“Well, who am I?” the apothecary asks Jane Eyre as she slowly begins to awaken, echoing one of the central themes seeded in Charlotte Bronte’s Jane Eyre, her struggle to know who she is. The novel begins with Jane locked away for being disobedient, where she finds herself drawn to her reflection in the mirror. Unable to recognize herself she wonders who is “the strange little figure there gazing at me” before embarking on a circuitous journey to discover the parts of herself she cannot yet see. Bronte’s genius lies not only in crafting a novel whose lyricism croons our heart, but also one which nudges us to consider the question that plagues it, “Who am I?”
Jumping in front of me he lowered his head towards me and asked, “Who are you?” I had always tried to keep a low profile in school, not wanting to be seen, but his question seemed absurd considering he sat behind me in homeroom. He was wearing a black shirt notable for its declaration ‘Proud to be Italian’ carved in blood red lettering. I kept my eyes fixed on it, too scared to let them wander. I remember thinking I would have never worn a shirt that revealed my ethnicity anymore than my skin color already did. I would have sooner died than be found in a t-shirt that announced I was ‘Proud to be Indian.’
Who am I? I had wondered. I didn’t know then. I know now who I was: Someone who was too embarrassed to be Indian, and too Indian to be American. An outcast. Alienated and isolative. Someone who didn’t belong anywhere.
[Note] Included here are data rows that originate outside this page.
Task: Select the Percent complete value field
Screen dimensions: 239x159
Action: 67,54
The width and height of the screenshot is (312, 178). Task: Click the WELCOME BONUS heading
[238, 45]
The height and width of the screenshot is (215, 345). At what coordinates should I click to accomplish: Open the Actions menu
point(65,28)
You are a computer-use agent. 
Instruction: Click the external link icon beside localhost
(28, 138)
Someone who never felt good enough. Someone who a few years later would punish her body by starving and purging it to fit in.
“What are you doing here?” he questioned, as he blocked my path, and the door out of school. A group of boys gathered behind him and fanned out around me. Leaning close to my face and pointing with his index finger he questioned, “Did you lose your way?” Turning his head to one side and cupping his ear with his hand he continued, “What? I can’t hear you.”
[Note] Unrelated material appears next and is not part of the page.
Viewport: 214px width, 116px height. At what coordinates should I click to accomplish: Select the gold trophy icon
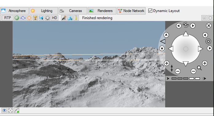point(35,18)
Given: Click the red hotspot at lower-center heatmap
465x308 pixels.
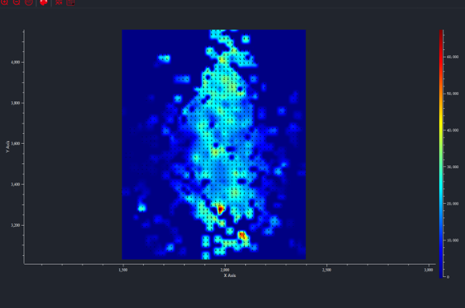Looking at the screenshot, I should 220,209.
When I didn’t respond he enunciated each word with labored clarity, “Do-you-speak-English?” and after a brief pause slapped his friend’s back as he ducked his head up and down with laughter adding, “Gandhis don’t belong in this town. Gandhis belong in Gandhi-field, not here in Bergenfield.”
I had stood speechless.The fiery words that clamored within me smoldered in my mouth, but I had swallowed them, I always did. I felt relieved when he turned away from me and began to walk away, but looking back he had shouted, loud enough for everyone who had been looking on to hear, “A f---ing dot head is who you are. Go home!”
“Why are people so mean?” my older daughter Saige wondered out loud.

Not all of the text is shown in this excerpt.